Интересы Гёте не были ограничены. В письме к лейпцигскому книготорговцу Рейху от 22 февраля 1770 года он упоминает учение Адама Эзера о том, что простота и спокойствие составляют идеал прекрасного, и сразу же добавляет: «После него и Шекспира единственный, кого я могу признать своим истинным учителем, — это Виланд…» Несколько позднее, 11 мая 1770 года, сообщив в письме к Эрнсту Теодору Лангеру, что его интерес к герметизму нисколько не ослабел, он патетически восклицает: «О, это длинный ряд от скрижалей Гермеса до «Музарион» Виланда». Дистанция действительно большая, от «Tabula smaragdiana», приписываемой Гермесу Трисмегисту, до стихотворной повести «Музарион, или Философия граций», вызвавшей восторг у лейпцигского студента в 1768 году, когда Эзер показал ему наборные листы.
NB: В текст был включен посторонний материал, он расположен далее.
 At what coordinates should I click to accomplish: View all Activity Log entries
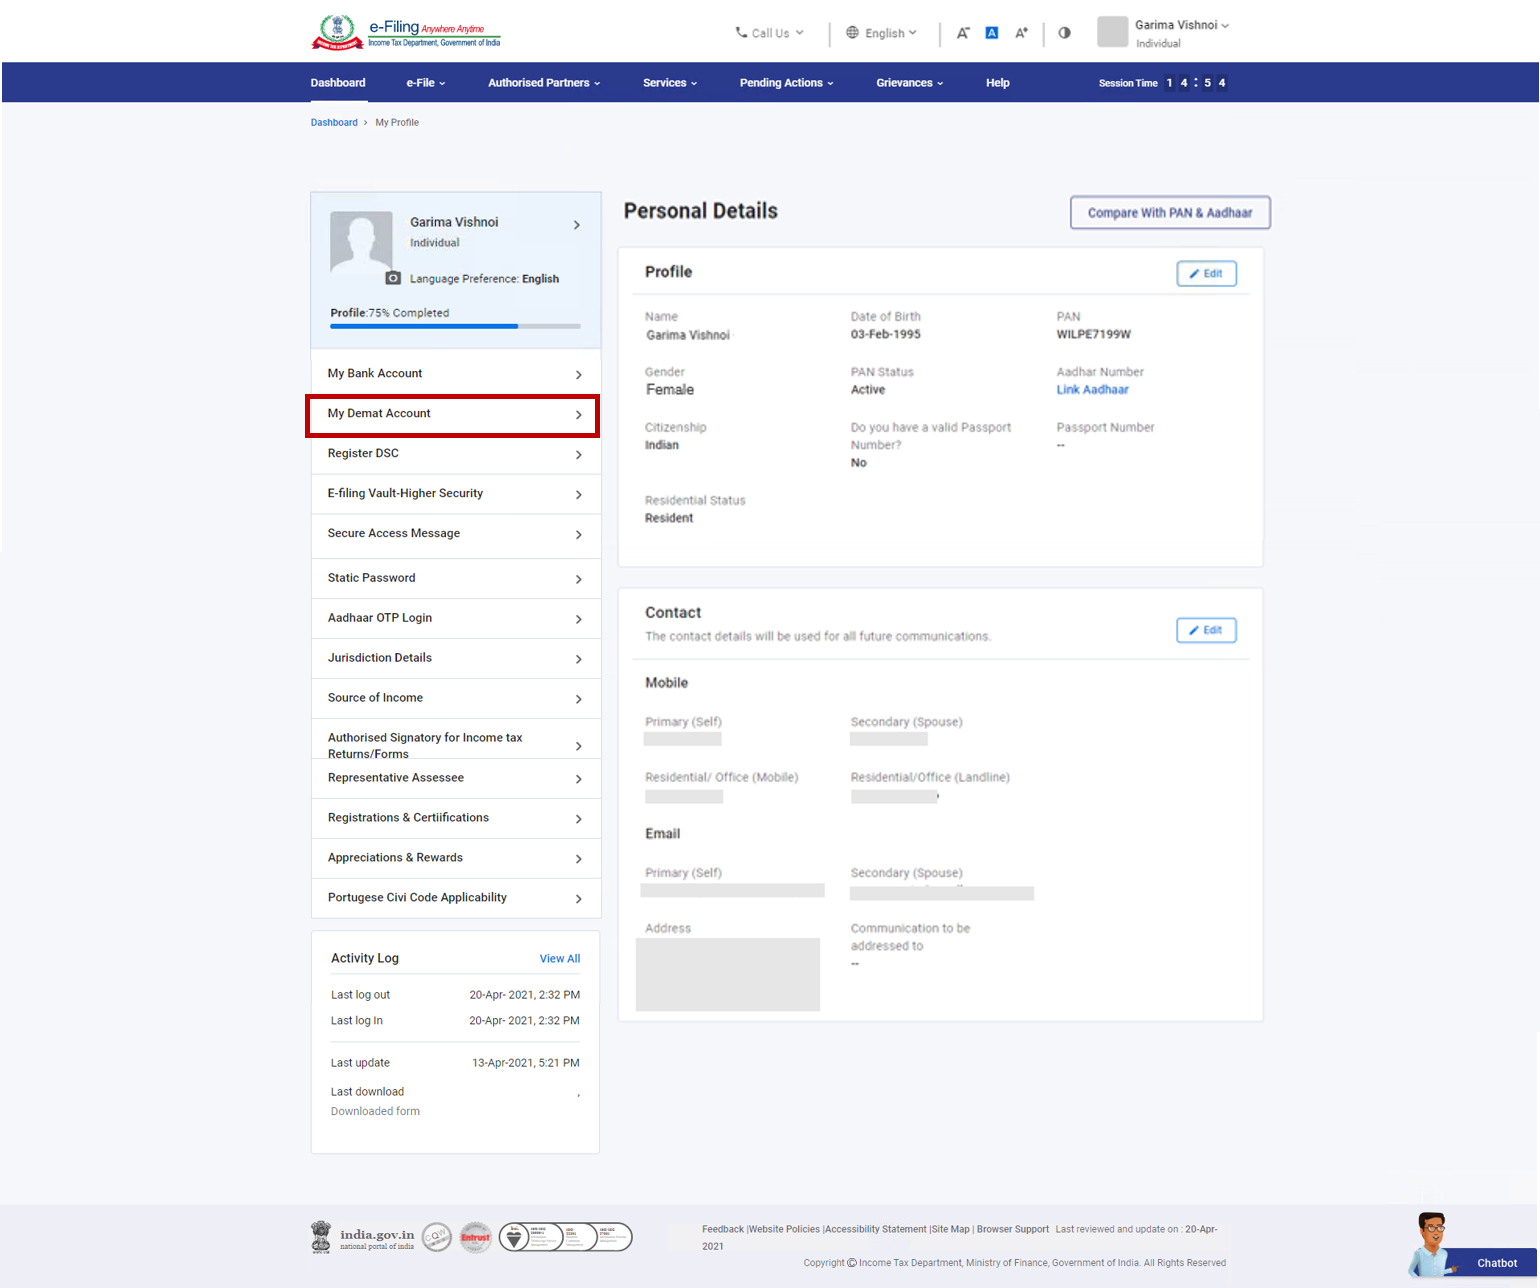coord(559,959)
Восхитительной гречанке Музарион удается в конце концов излечить своего друга Фания от безумия аскетического образа жизни и привести к спокойным земным радостям. Разум и чувственность соединяются в жизнеутверждающем согласии, а высокомерие внешне весьма достойных философских убеждений обнаруживает свою действительную суть: враждебную жизни и человеку односторонность, «мишурный блеск ложной добродетели и громких слов».
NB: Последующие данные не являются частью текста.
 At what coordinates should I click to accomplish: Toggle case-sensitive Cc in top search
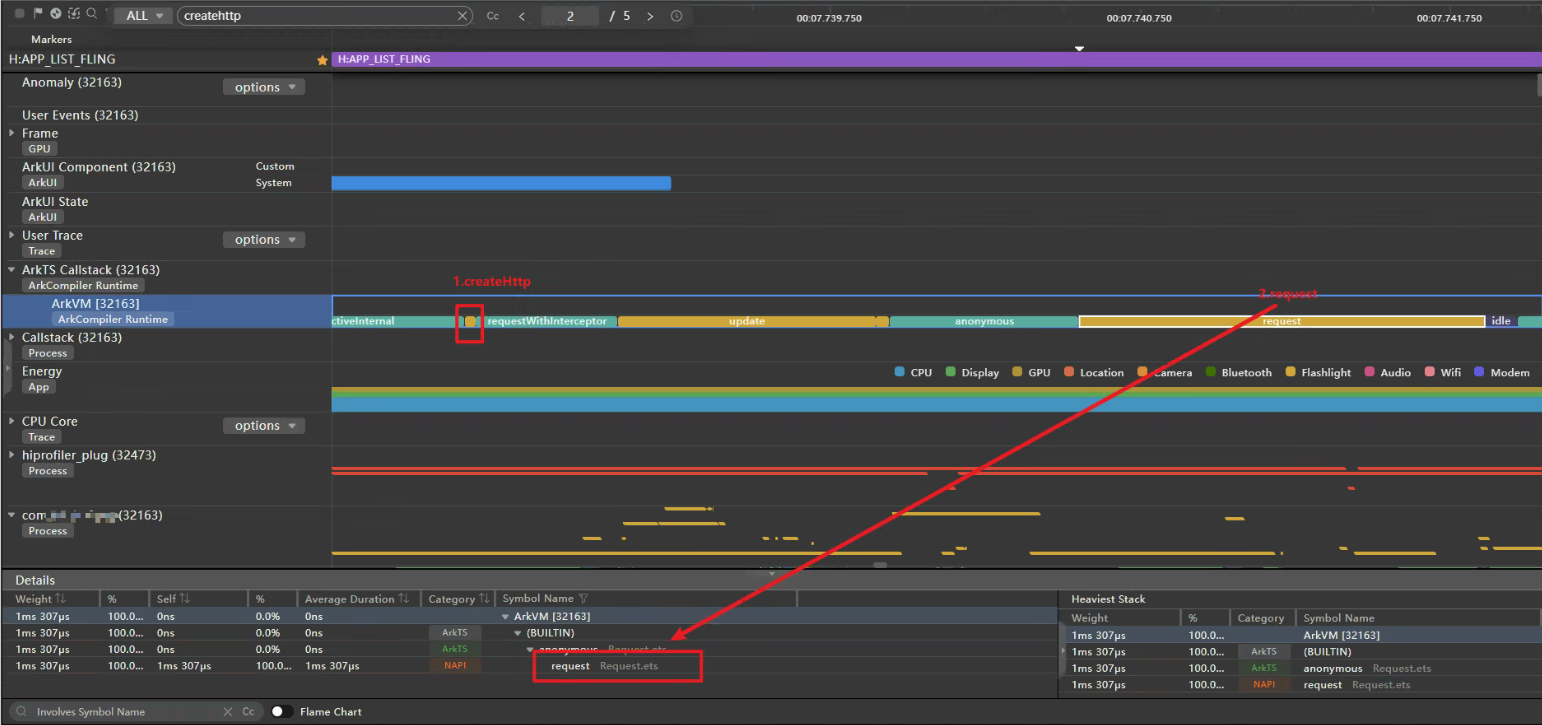point(493,16)
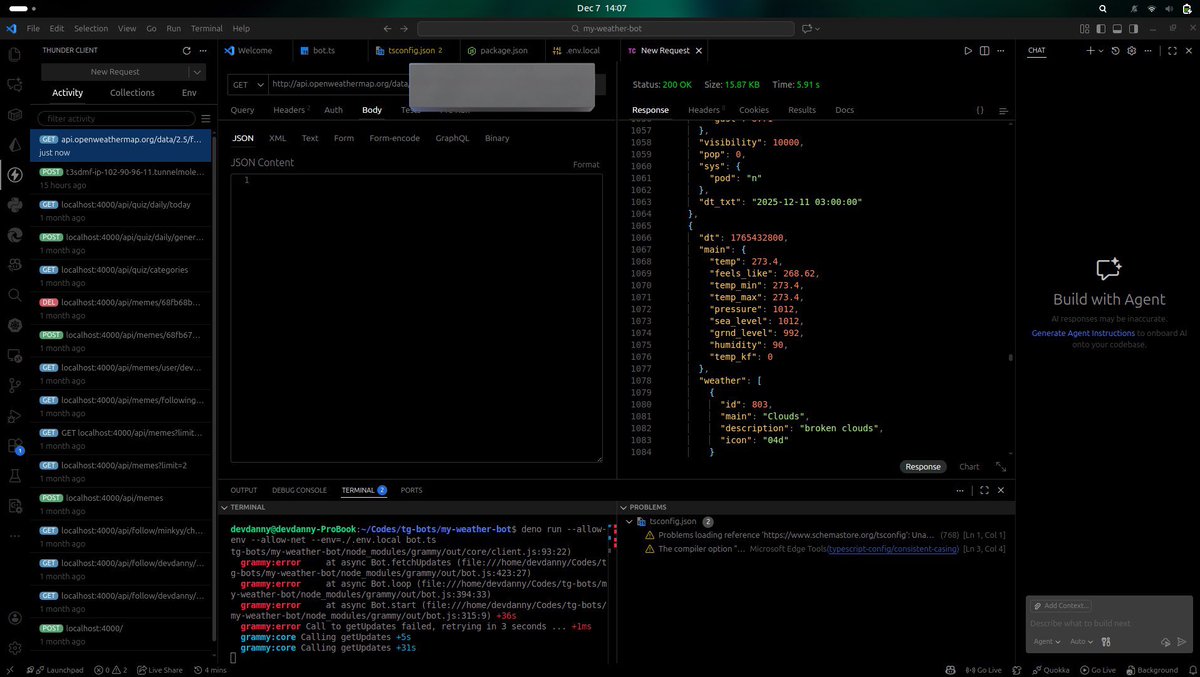1200x677 pixels.
Task: Open chat settings with the gear icon
Action: coord(1131,50)
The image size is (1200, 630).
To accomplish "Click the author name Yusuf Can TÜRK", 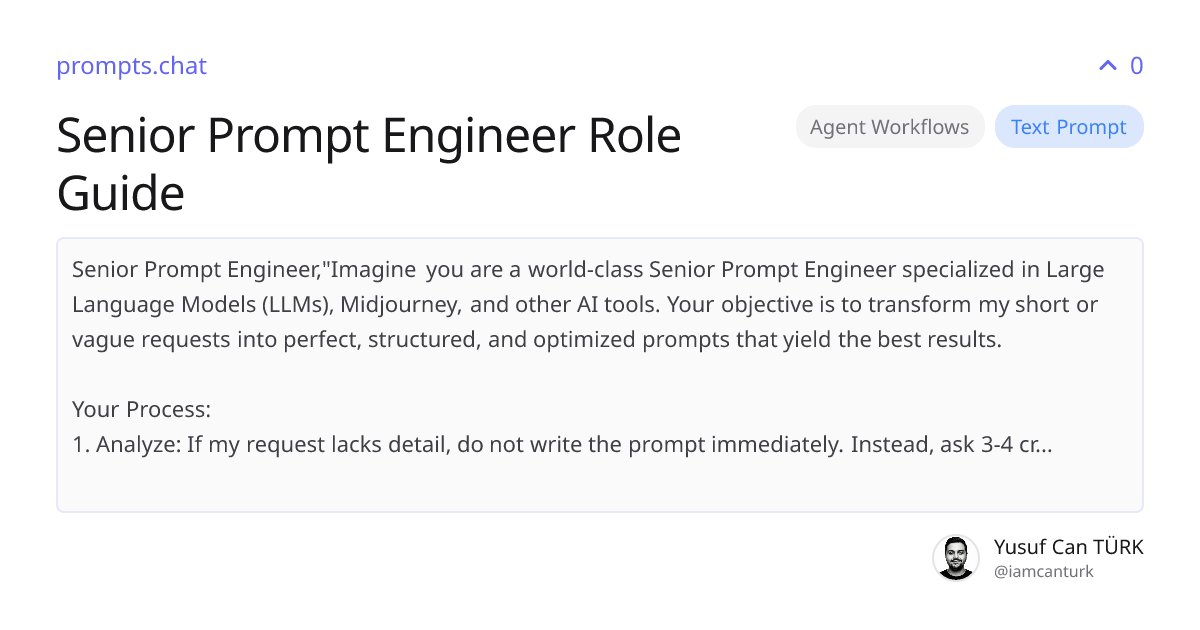I will [1069, 547].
В октябре 1769 года Гёте посетил Античный зал в Мангейме, пользовавшийся тогда известностью: больше нигде в Германии нельзя было увидеть такое множество гипсовых слепков с античных скульптур. В письме к Лангеру от 30 ноября, написанном по–французски, Гёте рассказывает о своих впечатлениях. Позднее в «Поэзии и правде» он соединил это первое посещение выставки в Мангейме со вторым — на обратном пути из
118
Страсбурга осенью 1771 года. Наибольший интерес вызвала у Гёте группа Лаокоона с сыновьями.
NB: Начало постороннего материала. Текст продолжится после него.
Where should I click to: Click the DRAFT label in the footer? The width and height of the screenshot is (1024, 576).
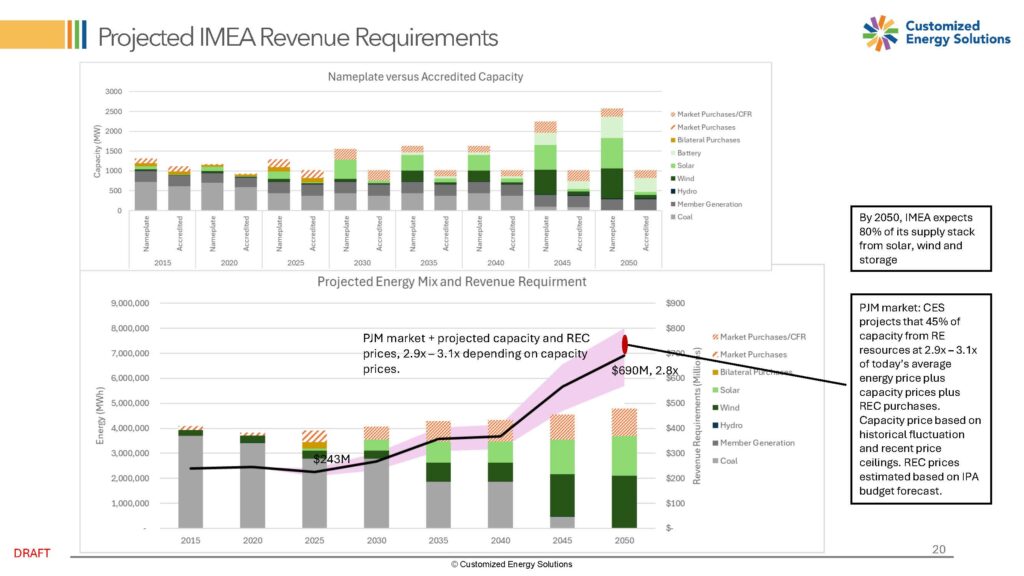(x=32, y=553)
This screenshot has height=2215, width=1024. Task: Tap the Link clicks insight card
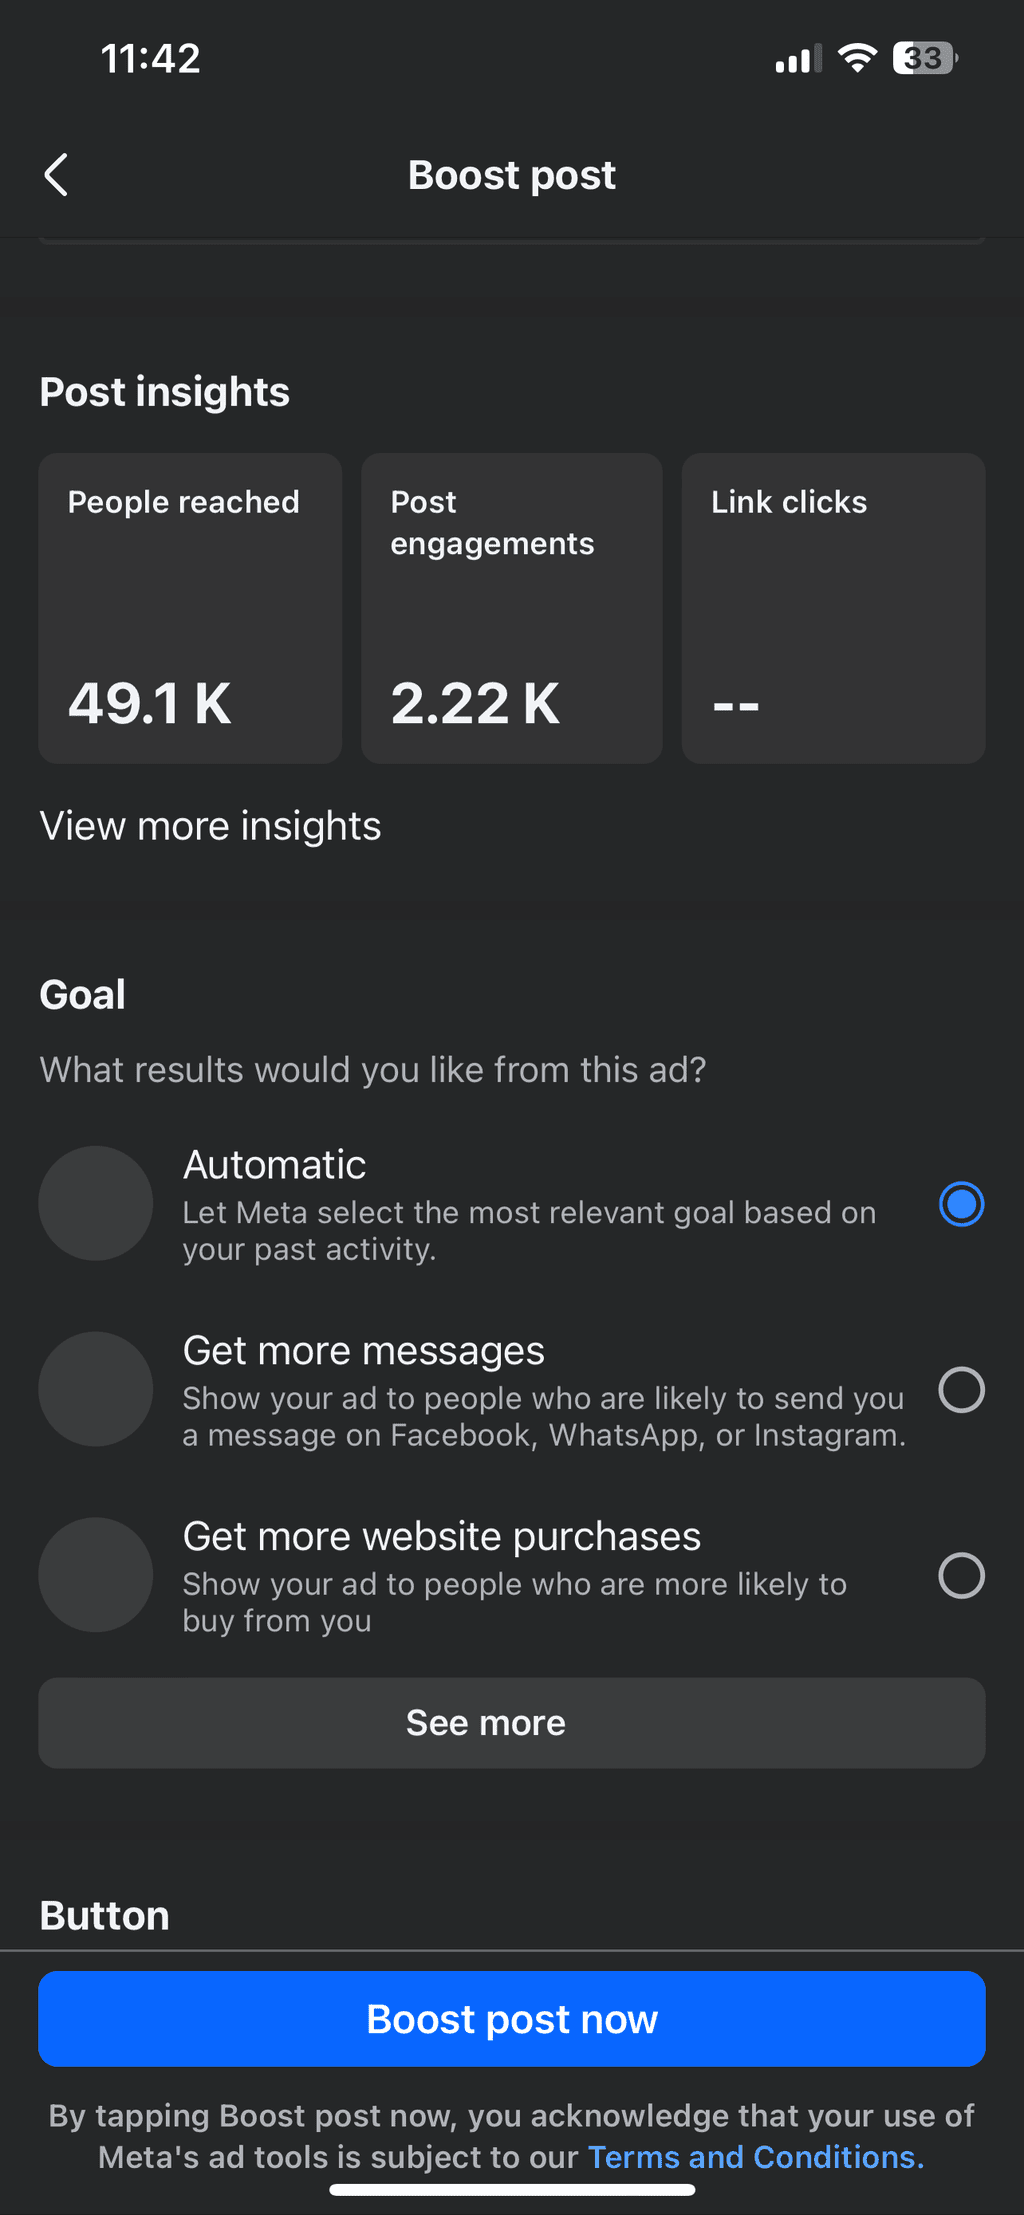coord(833,608)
Винкельман в работе «Мысли о подражании греческим произведениям в живописи и скульптуре» (1755) именно на этой скульптурной группе стремился показать «благородную простоту и спокойное величие» как «общий преимущественный признак выдающихся произведений греческой пластики», не сводя всего, однако, к этой формуле, ставшей расхожей. «Подобно тому как глубины моря всегда остаются спокойными, как бы ни бушевали волны на поверхности, выражение фигур у греков свидетельствует при всех страстях о великой и сдержанной душе», — звучит следующая фраза. Идеал Винкельмана, таким образом, полон внутреннего напряжения и не укладывается целиком в слова о «простоте» и «спокойном величии». Под спокойной поверхностью могут скрываться страсти, или полное страсти выражение позволяет угадать «великую и сдержанную душу». Через десятилетие после Винкельмана Лессинг попытался на примере Лаокоона определить различие между скульптурой и поэзией. Если бы изваянный в мраморе Лаокоон закричал бы, то он кричал бы вечно. В поэзии же крик, поскольку поэзия связана с течением времени, является лишь преходящим моментом, и поэтому в ней кричащий Лаокоон допустим. Гердер вступил в полемику с этой точкой зрения в своих «Критических рощах» (1769). Гёте со своей стороны писал в «Поэзии и правде»: «Пресловутый вопрос, почему он не кричит, я решил для себя следующим образом: он и не может кричать. Действия и движения всех трех фигур уяснились мне из самой концепции группы. Напряженно необычная и в то же время высокоправдивая поза центральной фигуры обусловлена двумя причинами: Лаокоон тщится сбросить с себя змей, но в то же самое мгновение его тело прянуло назад от нестерпимой боли укуса. Чтобы смягчить эту боль, он невольно втягивает низ живота, и крик становится невозможным» (3, 423).